Tunisia has arrested the nephew of Anis Amri, the Berlin attack suspect, and two others linked to him, according to the North African nation’s interior ministry.
The three suspects – aged between 18 and 27 – were arrested in a police raid on Friday in the central province of Kairouan, where Amri’s hometown is located, the ministry said in a statement on Saturday.
Amri’s nephew has confessed to Tunisian authorities that he had been in contact with his uncle via Telegram, a messaging service, and that Amri had asked him to join the Islamic State of Iraq and the Levant (ISIL) group, the statement said.
The nephew has also said that Amri sent him money by post to enable him to travel to Germany, where the Berlin attack suspect was living at the time.
At least 12 people were killed when a truck drove into a Christmas market in the German capital on Monday.
Amri was killed in Italy’s Milan on Friday following a Europe-wide manhunt, prompting accusations of incompetence at German officials for allowing Amri to cross borders.
Germany’s top security official has denied charges that authorities bungled an investigation into Amri, who had also been watched by security officials previously as he was suspected of “terrorism” and plotting a robbery to steal arms.
“To speak about a failure by the security authorities would be inappropriate,” Thomas de Maiziere, interior minister, told Germany’s Bild newspaper on Saturday.
“However, we will, of course, analyse the case meticulously and release a corresponding report.”
Amri, a 24-year-old, had been living in Germany as an asylum seeker.
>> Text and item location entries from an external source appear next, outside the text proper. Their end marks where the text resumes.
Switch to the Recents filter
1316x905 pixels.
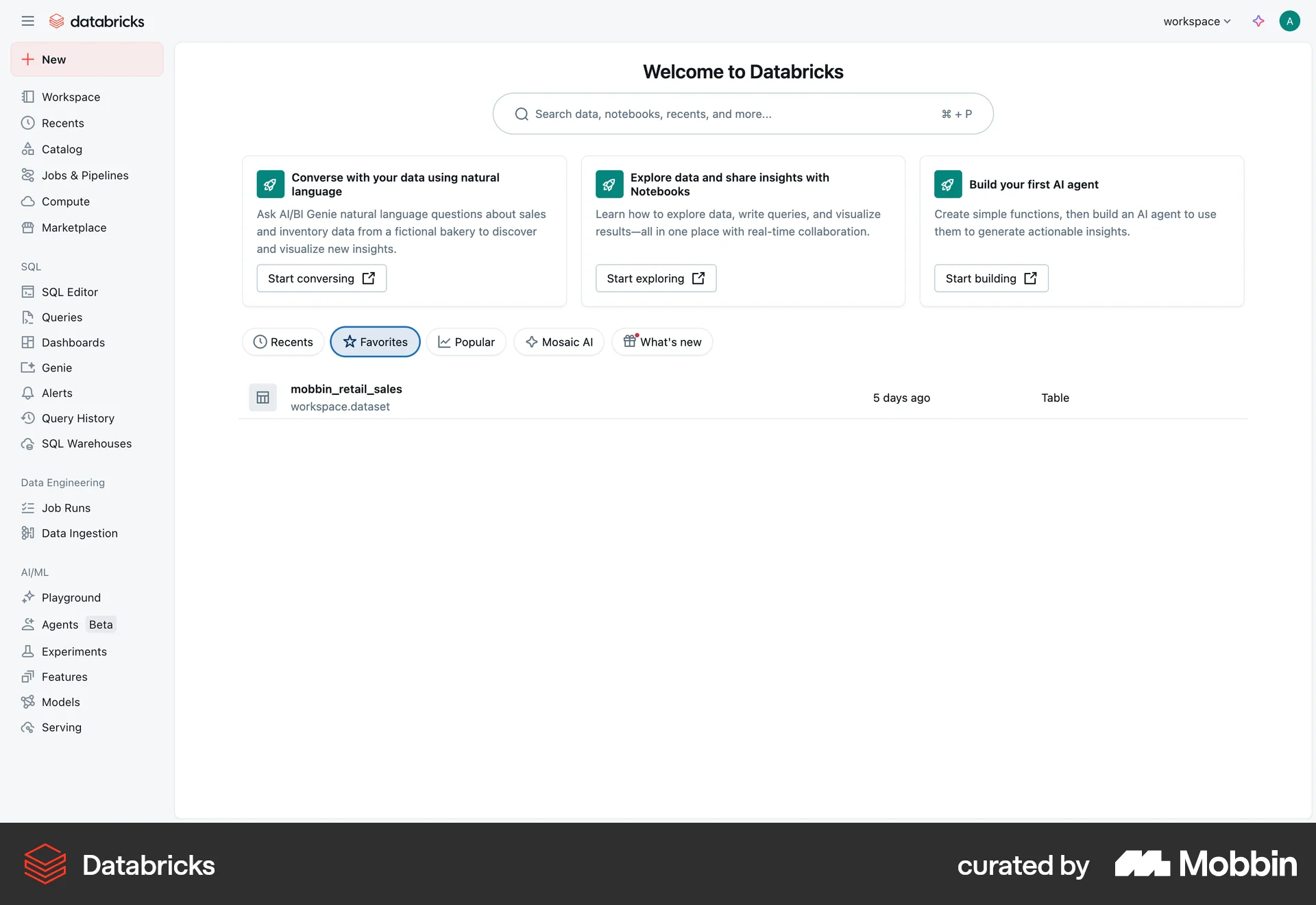coord(283,341)
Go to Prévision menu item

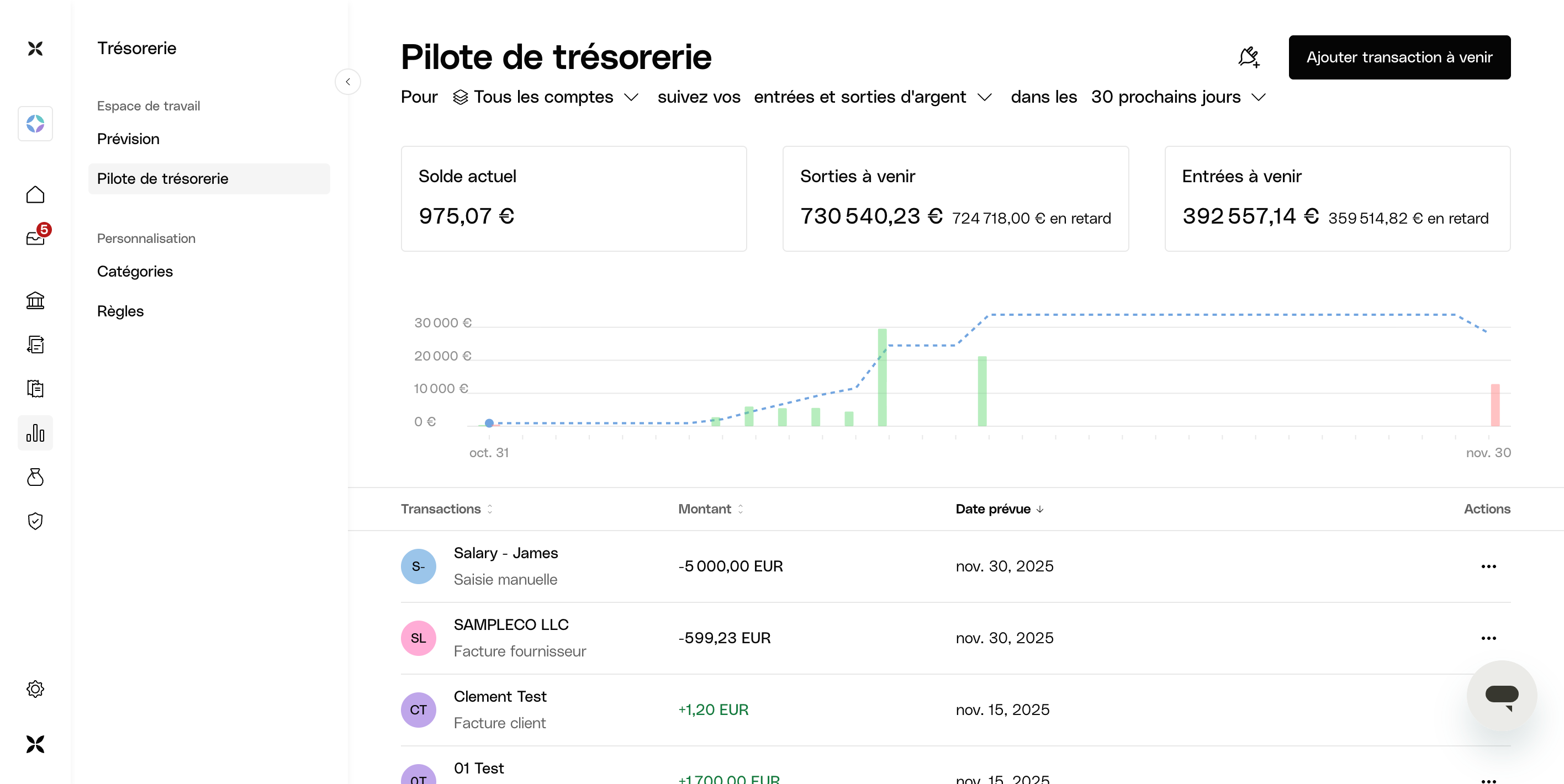coord(128,139)
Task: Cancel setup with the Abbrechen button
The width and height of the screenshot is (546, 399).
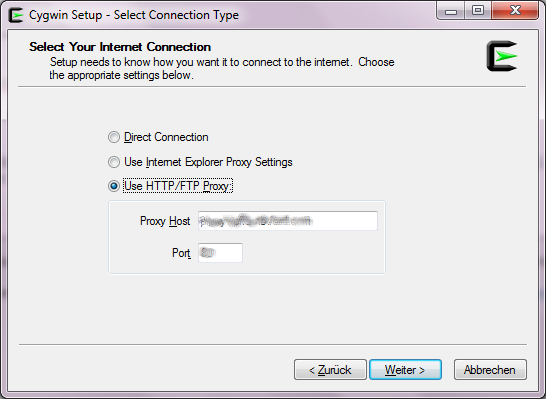Action: coord(490,370)
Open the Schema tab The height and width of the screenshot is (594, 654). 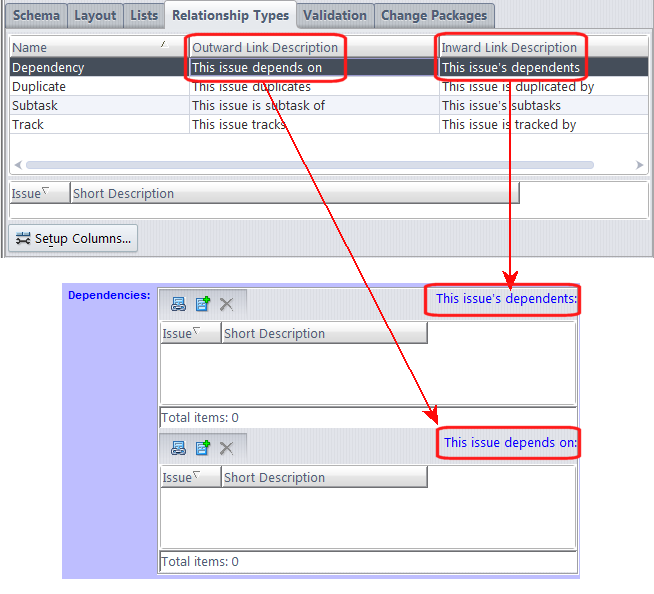click(36, 15)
He was killed after he pulled a gun and shot an Italian officer in the shoulder during a routine police check.
Hundreds of German investigators are now investigating how Amri managed to flee the country after the attack and whether he may have had accomplices or a support network that helped him escape.
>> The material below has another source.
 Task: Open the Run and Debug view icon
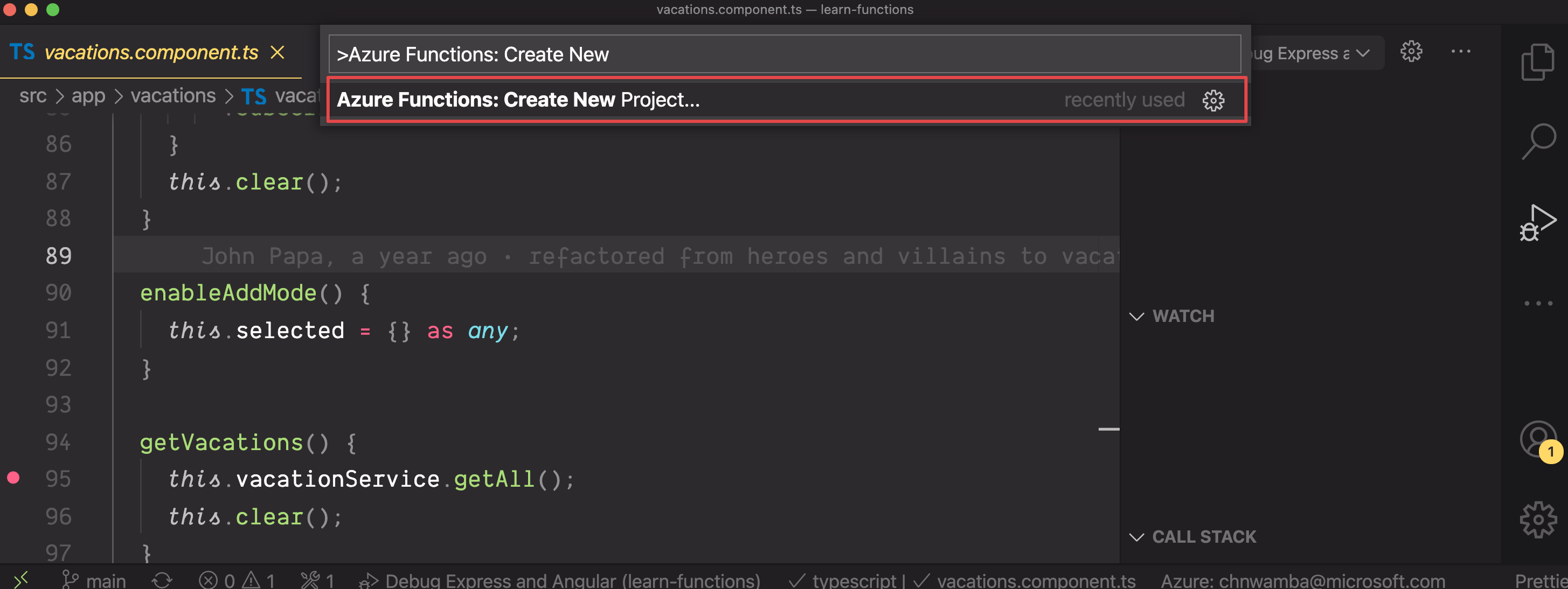tap(1538, 223)
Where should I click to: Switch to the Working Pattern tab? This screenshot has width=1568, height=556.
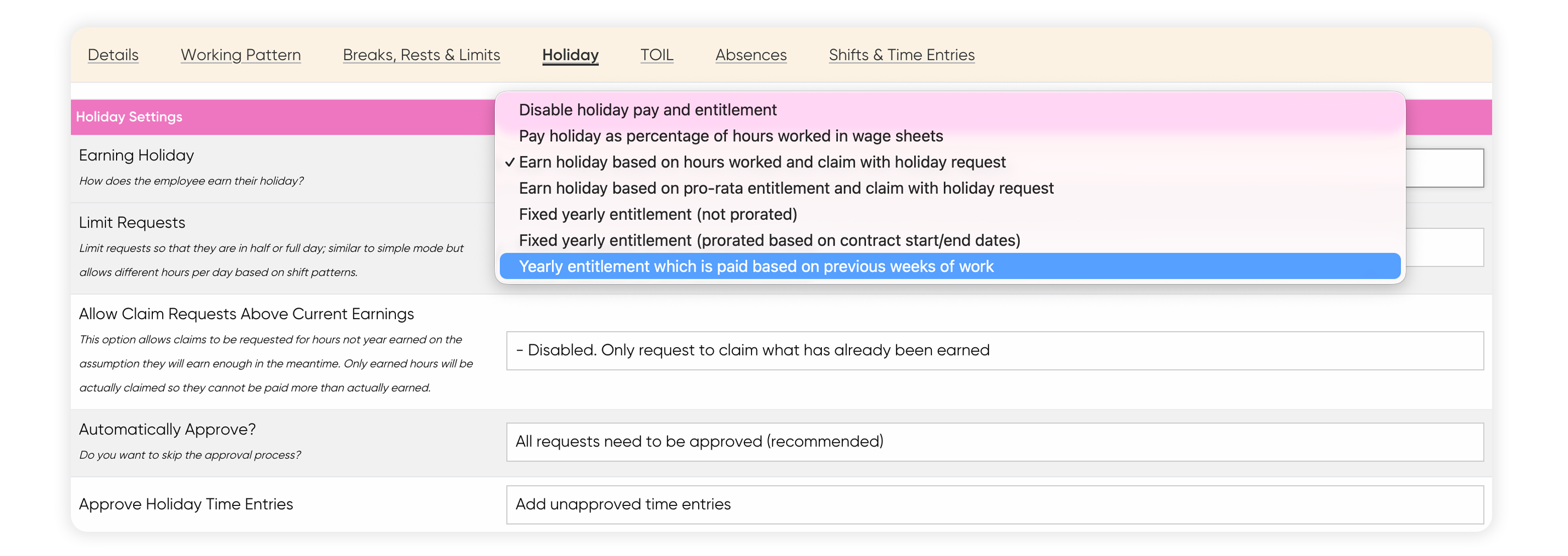click(240, 55)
ISIL, also known as ISIS, claimed responsibility for the attack.
In a video released by its Amaq website on Friday, a man it claims is Amri pledges allegiance to the head of the group and pledges revenge for Muslims.
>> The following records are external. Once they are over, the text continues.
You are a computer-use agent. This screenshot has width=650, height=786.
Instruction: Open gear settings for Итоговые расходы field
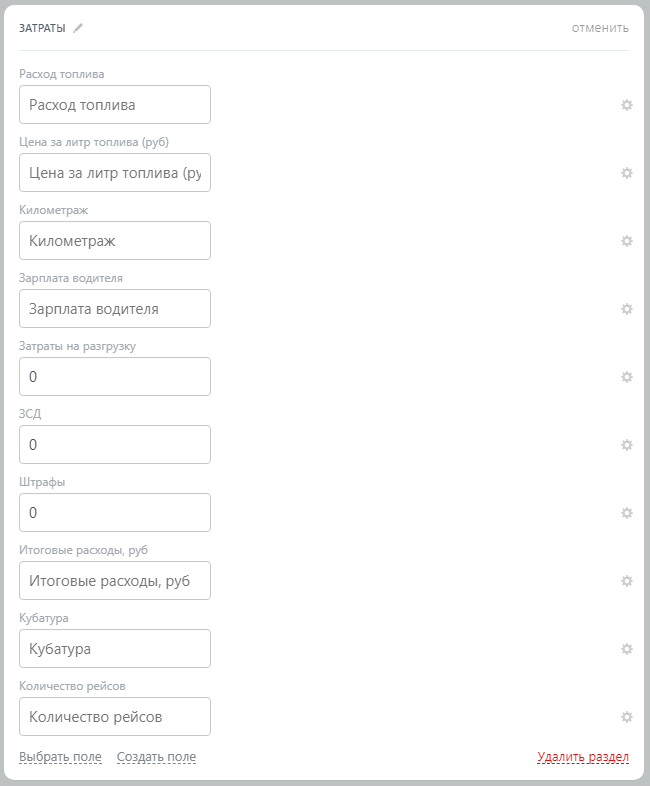point(627,581)
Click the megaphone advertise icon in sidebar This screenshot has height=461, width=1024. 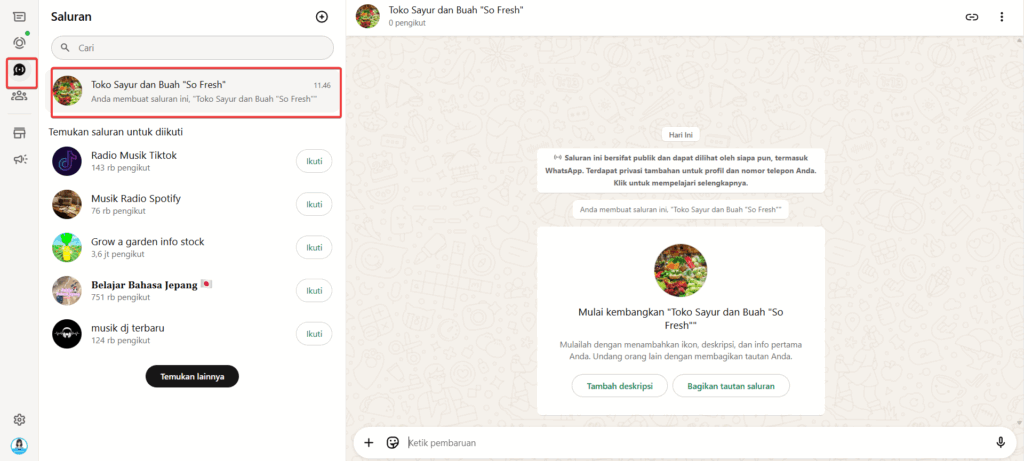click(x=19, y=159)
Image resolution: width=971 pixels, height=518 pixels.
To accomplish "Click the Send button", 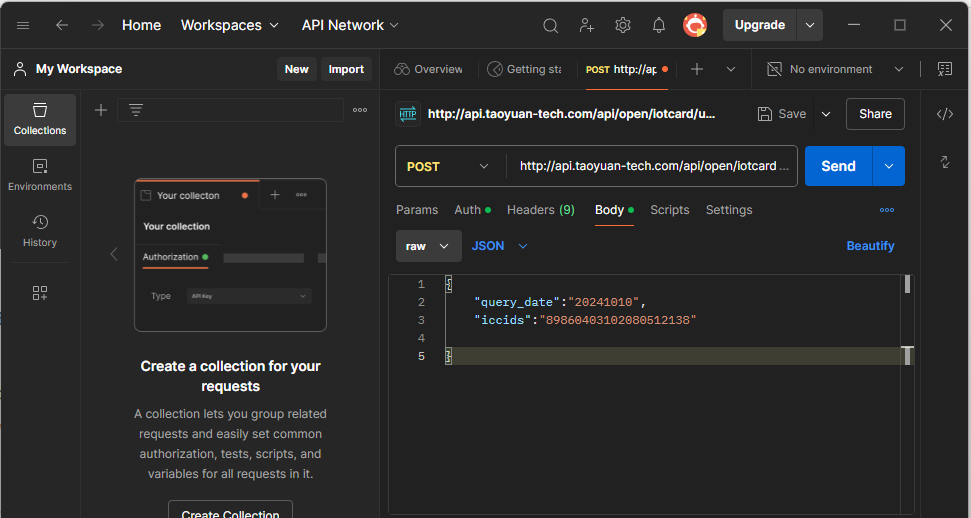I will (x=838, y=167).
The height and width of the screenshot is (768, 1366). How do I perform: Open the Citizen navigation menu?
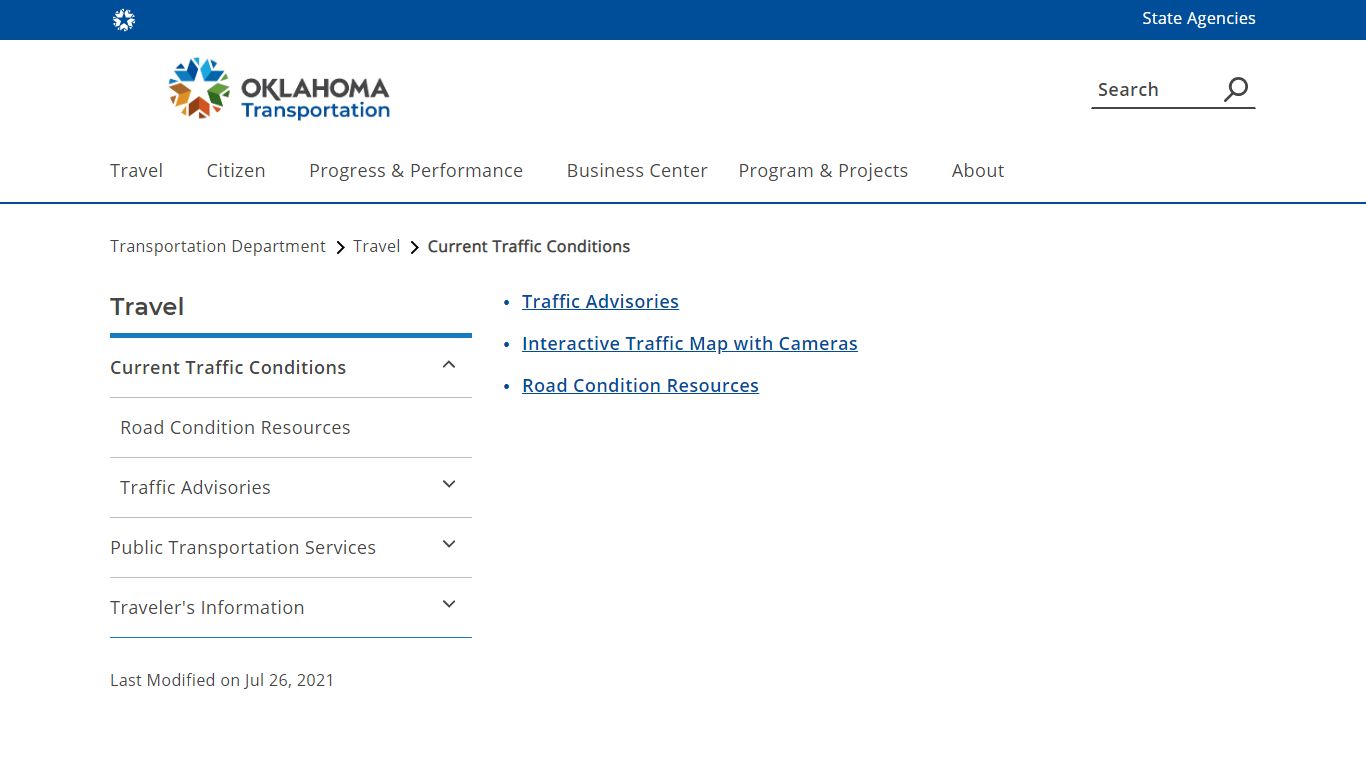(236, 170)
Amri has been linked by German authorities to Abu Walaa, a preacher and the suspected head of an organisation that provided logistical and financial support to ISIL from western Germany.
Abu Walaa, an Iraqi national, was arrested in November.
A spokesman for the Berlin police said Saturday that there would be an increased presence of uniformed and plain-clothes officers on the city’s streets over the Christmas holidays.
The 12 victims of Monday’s attack include seven Germans, as well as an Italian, a Czech, a Ukrainian, an Israeli and a Polish national.